Using Queues for Communication

from multiprocessing import Process, Queue

def producer(queue, items):
"""Adds items to a shared queue"""
for item in items:
print(f"Producing {item}")
queue.put(item)

def consumer(queue):
"""Processes items from queue"""
while True:
item = queue.get()
if item is None: # Poison pill to stop
break
print(f"Consuming {item}")

if __name__ == '__main__':
q = Queue()
items = ['A', 'B', 'C', 'D']

# Start producer and consumer
p1 = Process(target=producer, args=(q, items))
p2 = Process(target=consumer, args=(q,))

p1.start()
p2.start()

p1.join()
q.put(None) # Signal consumer to stop
p2.join()

Explanation:

  • Queue() creates a process-safe FIFO queue
  • Producer puts items in queue
  • Consumer takes items out
  • None acts as a "poison pill" to stop consumer

Shared Memory with Value and Array

from multiprocessing import Process, Value, Array

def increment_counter(counter):
"""Modifies a shared counter"""
for _ in range(1000):
counter.value += 1

def modify_array(arr):
"""Changes shared array elements"""
for i in range(len(arr)):
arr[i] *= 2

if __name__ == '__main__':
# Shared integer
counter = Value('i', 0) # 'i' = signed integer

# Shared array
arr = Array('d', [1.0, 2.0, 3.0]) # 'd' = double

# Create processes
p1 = Process(target=increment_counter, args=(counter,))
p2 = Process(target=modify_array, args=(arr,))

p1.start()
p2.start()

p1.join()
p2.join()

print(f"Final counter: {counter.value}")
print(f"Modified array: {list(arr)}")

Note: For shared variables, you should use locks to prevent race conditions.
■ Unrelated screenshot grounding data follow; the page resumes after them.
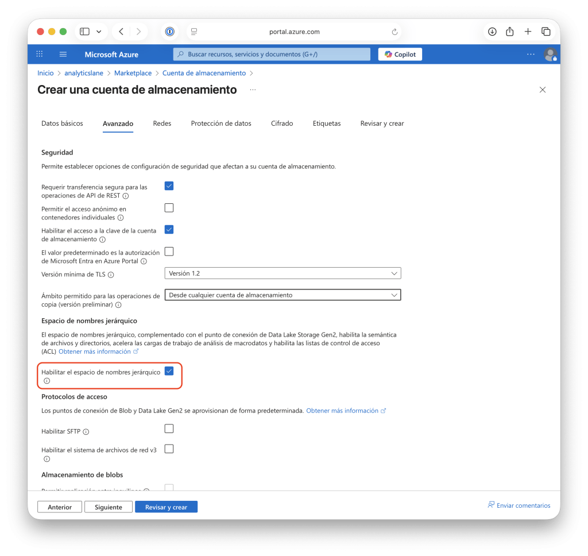Click the Revisar y crear button

(x=166, y=507)
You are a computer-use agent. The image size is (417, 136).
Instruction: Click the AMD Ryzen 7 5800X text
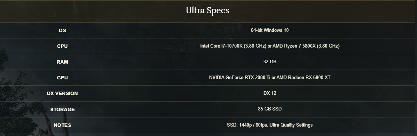click(x=294, y=46)

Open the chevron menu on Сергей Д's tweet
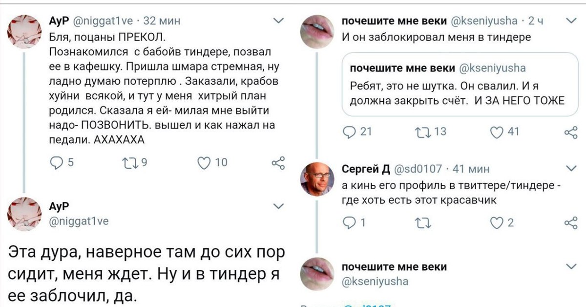[569, 169]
Synchronization Between Processes

Using Locks for Safe Access

from multiprocessing import Process, Lock, Value
import time

def safe_increment(lock, counter):
"""Thread-safe counter increment"""
for _ in range(5):
time.sleep(0.1) # Simulate work
with lock:
counter.value += 1
print(f"Process {os.getpid()} incremented to {counter.value}")

if __name__ == '__main__':
lock = Lock()
counter = Value('i', 0)

processes = []
for _ in range(3):
p = Process(target=safe_increment, args=(lock, counter))
processes.append(p)
p.start()

for p in processes:
p.join()

print(f"Final counter value: {counter.value}")

Key Concepts:

  • Lock() creates a process-safe lock
  • with lock: creates a critical section
  • Only one process can execute the locked code at a time

When to Use Multiprocessing?

Good Use Cases

  • Number crunching (math, statistics)
  • Machine learning model training
  • Data processing (large datasets)
  • Image/video processing

When to Avoid

  • Simple scripts (overhead isn't worth it)
  • I/O-bound tasks (use threading or asyncio instead)
  • When sharing lots of data (IPC has overhead)

Best Practices

  1. Use if __name__ == '__main__': to prevent infinite process spawning
  2. Prefer Pool for batch processing when possible
  3. Minimize shared state - processes work best when independent
  4. Use queues instead of shared memory when possible
  5. Consider ProcessPoolExecutor for future compatibility